With a geostrophic wind blowing along straight, parallel isobars, the pressure gradient force is exactly balanced by coriolis force. When the isobars are curved around a centre of high or low pressure centrifugal force (acting out from the centre of curvature) is introduced and the gradient wind is the geostrophic wind modified by centrifugal force. With a centre of high pressure the centrifugal force is acting in the same direction as pressure gradient force; effectively increasing the pressure gradient force and causing the gradient wind to be “hi round a hi” (stronger than the geostrophic wind). With a centre of low pressure the centrifugal force is opposing the pressure gradient force; effectively reducing the pressure gradient force and causing the gradient wind to be “lo round a lo” (weaker than the geostrophic wind).
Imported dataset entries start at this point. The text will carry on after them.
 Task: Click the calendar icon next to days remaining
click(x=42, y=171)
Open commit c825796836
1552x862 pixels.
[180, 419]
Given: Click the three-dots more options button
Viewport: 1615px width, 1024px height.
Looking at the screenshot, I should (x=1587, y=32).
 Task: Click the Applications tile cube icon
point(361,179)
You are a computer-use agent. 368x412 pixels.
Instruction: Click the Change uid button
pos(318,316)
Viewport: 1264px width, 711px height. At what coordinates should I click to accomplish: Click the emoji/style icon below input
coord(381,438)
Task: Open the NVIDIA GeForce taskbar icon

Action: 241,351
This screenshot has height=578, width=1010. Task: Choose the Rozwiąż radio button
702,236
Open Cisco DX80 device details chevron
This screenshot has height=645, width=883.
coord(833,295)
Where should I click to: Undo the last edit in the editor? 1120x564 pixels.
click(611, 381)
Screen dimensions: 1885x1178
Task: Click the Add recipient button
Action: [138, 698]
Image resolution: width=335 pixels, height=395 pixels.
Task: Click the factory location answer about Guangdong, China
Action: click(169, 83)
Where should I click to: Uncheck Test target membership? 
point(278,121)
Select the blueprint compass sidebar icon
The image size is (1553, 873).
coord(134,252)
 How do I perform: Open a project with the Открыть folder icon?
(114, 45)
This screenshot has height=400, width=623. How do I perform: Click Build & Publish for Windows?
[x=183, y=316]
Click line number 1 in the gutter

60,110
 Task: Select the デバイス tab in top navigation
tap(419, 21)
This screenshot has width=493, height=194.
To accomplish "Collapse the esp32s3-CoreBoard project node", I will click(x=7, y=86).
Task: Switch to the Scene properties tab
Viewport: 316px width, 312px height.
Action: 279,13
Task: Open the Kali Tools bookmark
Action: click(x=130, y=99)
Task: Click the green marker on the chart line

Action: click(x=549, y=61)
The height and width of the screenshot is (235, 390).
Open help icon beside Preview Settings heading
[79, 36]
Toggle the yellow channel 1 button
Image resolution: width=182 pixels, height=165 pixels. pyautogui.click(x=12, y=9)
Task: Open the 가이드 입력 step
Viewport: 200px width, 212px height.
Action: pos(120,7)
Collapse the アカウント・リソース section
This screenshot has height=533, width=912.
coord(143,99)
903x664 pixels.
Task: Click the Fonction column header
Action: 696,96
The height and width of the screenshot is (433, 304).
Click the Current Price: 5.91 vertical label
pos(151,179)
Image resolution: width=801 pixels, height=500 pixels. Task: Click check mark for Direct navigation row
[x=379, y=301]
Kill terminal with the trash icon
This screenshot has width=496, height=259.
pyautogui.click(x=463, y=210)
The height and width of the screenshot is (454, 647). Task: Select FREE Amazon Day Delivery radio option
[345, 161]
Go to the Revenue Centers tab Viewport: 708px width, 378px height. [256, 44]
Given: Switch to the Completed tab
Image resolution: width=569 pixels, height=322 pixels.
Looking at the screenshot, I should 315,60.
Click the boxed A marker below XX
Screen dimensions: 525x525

Difference between Gradient and Actual Wind
It pays to remember that if the earth didn’t rotate, the wind would blow straight from an area of high pressure, into an area of low pressure, however because of the earth’s rotation, the coriolis force acts on this airflow as it attempts to move from high to low pressure.
In a high pressure system, we have sinking air, which as it hits the surface has nowhere to go but away from the centre of the system. The coriolis force then acts on this air to produce a deflection to the left (in the southern hemisphere).
The opposite occurs in a low pressure system. Air is rising therefore air is being sucked into the system at the surface. However once again due to coriolis force it takes a deflection to the left as it attempts to move over the surface of the earth. This is why we get clockwise or cyclonic flow (cyclonic simply meaning “as the earth rotates”) around a low pressure system, and anti-clockwise or anti-cyclonic flow around a high pressure system (once again in the southern hemisphere).
The other thing to be aware of is that the coriolis force is the strongest when the wind speed is highest, and zero when there is no wind.
Gradient wind is accepted by the met man to be above 3000 feet. From this height up the wind flow follows parallel to the isobars as you said. Below 3000 feet the wind speed is slowed down due to friction created by the surface of the earth, and we call this the surface wind. Now When we slow the wind speed down we reduce the coriolis force, and this no longer counters the pressure gradient force, so now the surface wind deflects across the isobars in favour of the pressure gradient force. The amount by which this deflects depends upon the nature of the surface. It is the surface wind (below 3000 feet) which is deflected to the right of the gradient wind (above 3000 feet) no matter whether in a high or low pressure system.
This degree of deflection is accepted to 30 degree’s over land ( due to more friction over land therefore reducing the coriolis force) and 10 degrees over the sea due to less friction over ocean. The point to remember is that the surface wind is always deflected to the right of the gradient wind, or if you remember your backing and veering, the surface wind has veered with respect to the gradient wind.